I'm thinking of all those who have lost loved ones and homes in the storms in the southeast this morning and have been checking in with friends in Alabama and Tennessee--all are okay so far. Thankfully, I have no personal photos of storm damage to share.
Here in Colorado, we have a bright, sunny day. However, in the mountains record snowfall has residents worried about flooding if the snow melts quickly. It reminds me that nature's beauty can also bring about destruction and that we have no (or little with floods) control over weather-born tragedy.
Last night our centering prayer group listened to Dr. James Finley discuss the first Noble Truth of Buddhism--suffering. He pointed out that suffering is in and all around us all of the time. For personal suffering, he emphasized that to let go of or transform our suffering, we must first recognize it. He reminded us that both Jesus and the Buddha recognized early in life that suffering could not be avoided. In our culture, we emphasize happiness and want to ignore suffering, especially the suffering right around us.
That brings me to a realization that came to me as I was discussing my childhood at lunch on Tuesday. My companion kept asking about the minister in the church where I grew up. Didn't he know what was happening in the clandestine meetings that took place in the church basement on occasion? Did he participate, she asked? As we talked, I had to acknowledge that this calm, quiet pastor, who lived with his family in a house at far end of the parking lot, had to have known that something bad was happening. He simply turned a blind eye. In that way, he, too, was a participant in the abuse of small children. It was a difficult realization, one I had chosen not to see.

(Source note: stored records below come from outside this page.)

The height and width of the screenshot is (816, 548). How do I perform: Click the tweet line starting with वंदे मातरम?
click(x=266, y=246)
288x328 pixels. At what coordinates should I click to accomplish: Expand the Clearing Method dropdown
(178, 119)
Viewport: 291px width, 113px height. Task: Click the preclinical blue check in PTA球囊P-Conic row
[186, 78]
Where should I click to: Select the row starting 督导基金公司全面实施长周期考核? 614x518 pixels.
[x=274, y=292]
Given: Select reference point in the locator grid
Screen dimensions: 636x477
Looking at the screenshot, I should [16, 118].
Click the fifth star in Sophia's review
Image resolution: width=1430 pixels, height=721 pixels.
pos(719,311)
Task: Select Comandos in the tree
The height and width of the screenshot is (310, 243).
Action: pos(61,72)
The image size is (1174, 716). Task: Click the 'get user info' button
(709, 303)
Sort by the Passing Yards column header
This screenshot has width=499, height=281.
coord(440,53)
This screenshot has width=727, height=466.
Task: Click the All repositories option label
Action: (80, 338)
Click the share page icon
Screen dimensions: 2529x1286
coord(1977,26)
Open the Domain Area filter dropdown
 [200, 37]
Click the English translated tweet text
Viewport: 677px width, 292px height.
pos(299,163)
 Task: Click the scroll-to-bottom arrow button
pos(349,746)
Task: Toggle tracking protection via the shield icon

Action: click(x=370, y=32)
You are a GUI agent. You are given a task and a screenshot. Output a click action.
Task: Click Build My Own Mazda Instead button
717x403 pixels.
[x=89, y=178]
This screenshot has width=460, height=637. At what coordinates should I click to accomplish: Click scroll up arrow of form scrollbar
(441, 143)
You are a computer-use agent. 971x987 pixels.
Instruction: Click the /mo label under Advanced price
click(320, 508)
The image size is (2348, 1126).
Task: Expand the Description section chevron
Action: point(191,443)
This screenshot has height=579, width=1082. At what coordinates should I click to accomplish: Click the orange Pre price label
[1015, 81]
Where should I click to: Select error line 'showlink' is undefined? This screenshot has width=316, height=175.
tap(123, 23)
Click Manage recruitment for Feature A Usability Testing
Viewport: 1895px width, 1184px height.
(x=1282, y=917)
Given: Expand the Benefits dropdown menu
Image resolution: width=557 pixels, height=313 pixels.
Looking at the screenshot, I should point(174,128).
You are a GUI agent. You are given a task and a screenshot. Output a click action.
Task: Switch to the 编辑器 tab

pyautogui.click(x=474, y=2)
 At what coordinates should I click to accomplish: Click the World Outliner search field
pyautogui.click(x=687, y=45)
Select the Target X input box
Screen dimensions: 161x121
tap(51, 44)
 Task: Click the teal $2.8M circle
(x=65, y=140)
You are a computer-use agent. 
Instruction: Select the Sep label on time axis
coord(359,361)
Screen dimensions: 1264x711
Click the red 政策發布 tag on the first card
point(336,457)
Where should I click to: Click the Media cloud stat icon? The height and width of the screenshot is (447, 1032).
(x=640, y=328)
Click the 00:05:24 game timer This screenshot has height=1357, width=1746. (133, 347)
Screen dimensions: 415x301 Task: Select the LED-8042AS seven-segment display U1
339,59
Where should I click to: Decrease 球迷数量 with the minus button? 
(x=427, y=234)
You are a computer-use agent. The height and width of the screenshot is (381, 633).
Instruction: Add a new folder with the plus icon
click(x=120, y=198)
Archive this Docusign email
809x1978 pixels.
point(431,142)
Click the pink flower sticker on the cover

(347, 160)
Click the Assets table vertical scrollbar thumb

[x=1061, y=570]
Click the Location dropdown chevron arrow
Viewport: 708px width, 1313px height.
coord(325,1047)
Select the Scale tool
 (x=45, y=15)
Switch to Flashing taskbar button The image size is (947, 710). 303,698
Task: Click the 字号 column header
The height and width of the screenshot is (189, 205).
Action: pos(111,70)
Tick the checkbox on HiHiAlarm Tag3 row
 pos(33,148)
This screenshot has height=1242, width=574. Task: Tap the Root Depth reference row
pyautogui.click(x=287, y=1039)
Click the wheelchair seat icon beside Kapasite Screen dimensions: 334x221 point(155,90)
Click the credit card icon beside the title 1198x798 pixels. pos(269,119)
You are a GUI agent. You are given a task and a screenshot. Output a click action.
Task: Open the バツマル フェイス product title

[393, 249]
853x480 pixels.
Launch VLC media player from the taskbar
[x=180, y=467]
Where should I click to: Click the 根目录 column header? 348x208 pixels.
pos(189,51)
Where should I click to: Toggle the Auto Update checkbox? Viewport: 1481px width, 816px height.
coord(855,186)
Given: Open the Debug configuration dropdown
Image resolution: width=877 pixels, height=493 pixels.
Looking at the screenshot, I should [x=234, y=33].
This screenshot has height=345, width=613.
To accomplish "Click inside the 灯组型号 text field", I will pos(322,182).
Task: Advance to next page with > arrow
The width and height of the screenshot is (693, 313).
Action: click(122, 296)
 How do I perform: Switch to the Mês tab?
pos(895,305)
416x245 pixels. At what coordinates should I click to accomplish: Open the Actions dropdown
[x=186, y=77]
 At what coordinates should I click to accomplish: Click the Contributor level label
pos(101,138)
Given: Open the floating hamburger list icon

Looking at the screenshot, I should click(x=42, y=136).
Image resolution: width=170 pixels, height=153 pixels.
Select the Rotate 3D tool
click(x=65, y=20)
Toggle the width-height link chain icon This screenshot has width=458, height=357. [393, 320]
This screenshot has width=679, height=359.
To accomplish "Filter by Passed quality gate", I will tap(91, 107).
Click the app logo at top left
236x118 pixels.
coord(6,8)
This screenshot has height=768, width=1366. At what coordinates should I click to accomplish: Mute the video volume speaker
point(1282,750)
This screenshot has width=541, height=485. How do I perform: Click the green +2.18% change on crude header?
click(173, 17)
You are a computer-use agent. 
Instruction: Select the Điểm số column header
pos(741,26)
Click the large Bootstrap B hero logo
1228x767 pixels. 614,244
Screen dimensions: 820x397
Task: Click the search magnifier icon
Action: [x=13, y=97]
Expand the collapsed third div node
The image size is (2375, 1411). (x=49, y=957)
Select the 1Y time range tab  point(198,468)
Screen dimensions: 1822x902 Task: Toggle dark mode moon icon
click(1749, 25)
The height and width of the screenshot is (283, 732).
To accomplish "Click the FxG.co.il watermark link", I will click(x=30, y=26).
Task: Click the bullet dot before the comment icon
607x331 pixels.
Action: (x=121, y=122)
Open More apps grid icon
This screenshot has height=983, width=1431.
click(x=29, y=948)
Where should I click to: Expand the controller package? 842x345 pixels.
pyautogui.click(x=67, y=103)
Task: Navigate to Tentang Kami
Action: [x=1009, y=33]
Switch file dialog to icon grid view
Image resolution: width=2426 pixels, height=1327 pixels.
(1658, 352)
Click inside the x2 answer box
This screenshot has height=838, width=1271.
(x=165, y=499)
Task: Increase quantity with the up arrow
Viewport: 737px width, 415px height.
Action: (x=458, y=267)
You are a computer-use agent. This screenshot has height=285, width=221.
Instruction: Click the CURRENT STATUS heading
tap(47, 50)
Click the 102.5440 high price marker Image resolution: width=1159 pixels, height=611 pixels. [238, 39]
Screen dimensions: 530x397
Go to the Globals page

I have to ask myself what else I haven't wanted to see from those childhood traumas, how much I haven't wanted to own of the damage done to me, and how much damage I have done as a result of what I haven't been willing to see. Looking at our own deep suffering takes courage. Being one with the world means we are part of all suffering--more than I can wrap my arms around. I can extend my heartfelt prayers to the suffering children of this world--whatever may cause their suffering. Our St. John's priests have come to expect that when I read the prayers of the people, I will have inserted a prayer for those suffering children. I hope it reminds others to extend their hearts and prayers too.
Last evening a prayer group member told me of a woman who seemed to be mentally ill coming up to a table of women having coffee and speaking to them in a disjointed way. The prayer group member interacted with this woman in a kind, humane way. When the woman wandered on, the other women in the coffee group commented on how kind she had been to the disturbed woman, as if that was a strange thing to do. Kindness to the suffering stranger--remarkable. What does that say about our community? Would we have taken the time to pay attention and be kind to the disturbed woman? Who is our neighbor--the one we should love as ourselves?
Prayers today for our suffering world--and for those around us whose suffering we do not see.